Trade union federation Cosatu in KwaZulu-Natal wants people who live on land controlled by the Ingonyama Trust to be given individual land tenure rights.
Cosatu, which elected new provincial leaders last weekend, “strongly believes” the “sensitive” issue has to be resolved and that “every person needs to have the right to own their piece of land”.
This comes as Parliament prepares to hold hearings on land reform legislation in KwaZulu-Natal next week, with new threats of legal action to prevent changes that will strip King Goodwill Zwelithini of control of almost three million hectares of land.
On Monday, Parliament’s portfolio committee on land reform and rural development will hear public inputs on the Restitution of Land Rights Amendment Bill in Ulundi in Zululand, and a second hearing is scheduled for Port Shepstone on the South Coast the following day.
Earlier in the week, Judge Jerome Ngwenya, the chairperson of the Ingonyama Trust Board, which administers the land on the king’s behalf, told Independent Newspapers that he had written to President Cyril Ramaphosa requesting a meeting to discuss plans to scrap the trust.
Ngwenya also said the king’s plan to challenge any move to close down the trust in court was still on track, as was the collecting of R5 upwards from each of his “subjects” to fund the case.

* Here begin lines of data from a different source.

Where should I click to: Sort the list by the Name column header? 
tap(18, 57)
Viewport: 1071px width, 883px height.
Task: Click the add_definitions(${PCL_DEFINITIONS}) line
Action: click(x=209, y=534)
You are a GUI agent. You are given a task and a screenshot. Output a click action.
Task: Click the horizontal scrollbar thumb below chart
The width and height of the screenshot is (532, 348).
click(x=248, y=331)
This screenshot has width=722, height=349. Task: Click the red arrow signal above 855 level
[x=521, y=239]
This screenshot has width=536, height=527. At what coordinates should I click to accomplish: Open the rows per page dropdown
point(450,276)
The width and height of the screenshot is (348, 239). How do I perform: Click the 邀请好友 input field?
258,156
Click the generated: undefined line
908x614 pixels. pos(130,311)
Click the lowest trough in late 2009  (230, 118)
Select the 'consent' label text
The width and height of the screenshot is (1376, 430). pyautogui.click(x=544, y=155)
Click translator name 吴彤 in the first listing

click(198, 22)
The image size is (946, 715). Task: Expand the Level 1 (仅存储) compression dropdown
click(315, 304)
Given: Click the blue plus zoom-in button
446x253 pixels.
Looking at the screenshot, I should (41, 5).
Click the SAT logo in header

The monarch has been vocal about proposals by Parliament’s high-level panel on legislative obstacles to improving quality of life, chaired by former president Kgalema Motlanthe, aimed at giving security of land tenure to people who live on land under tribal control.
All such land in KwaZulu-Natal falls under the Ingonyama Trust, of which the king is the sole trustee. The trust was set up in 1994 and gave the monarch and the Ingonyama Trust Board control of all land that fell under the former KwaZulu Bantustan.
The Restitution of Land Rights Amendment Bill was recently introduced by the ANC to amend the Restitution Act of 1994, including changing the cutoff date for land claims. It is now in the public consultation stage.
Cosatu in KwaZulu-Natal has now weighed in on the issue with its new leadership, which was given a mandate to ensure that security of tenure would be extended to people who live on trust land.
“At the end of the day, we need to ensure that people have the right to own their piece of land, no matter where it is. In the case of KwaZulu-Natal there are sensitivities, but we need to engage on how do we ensure, when we say people must have ownership of land, that this happens,” said Cosatu provincial chairperson Edwin Mkhize.
Cosatu would hold an extended provincial executive meeting to look at how to go about this, along with consulting all the other players involved, Mkhize said.
They would also have to look at the issue of “productive land” and who it really benefited, and at mechanisms to ensure that farmworkers’ rights to land were realised.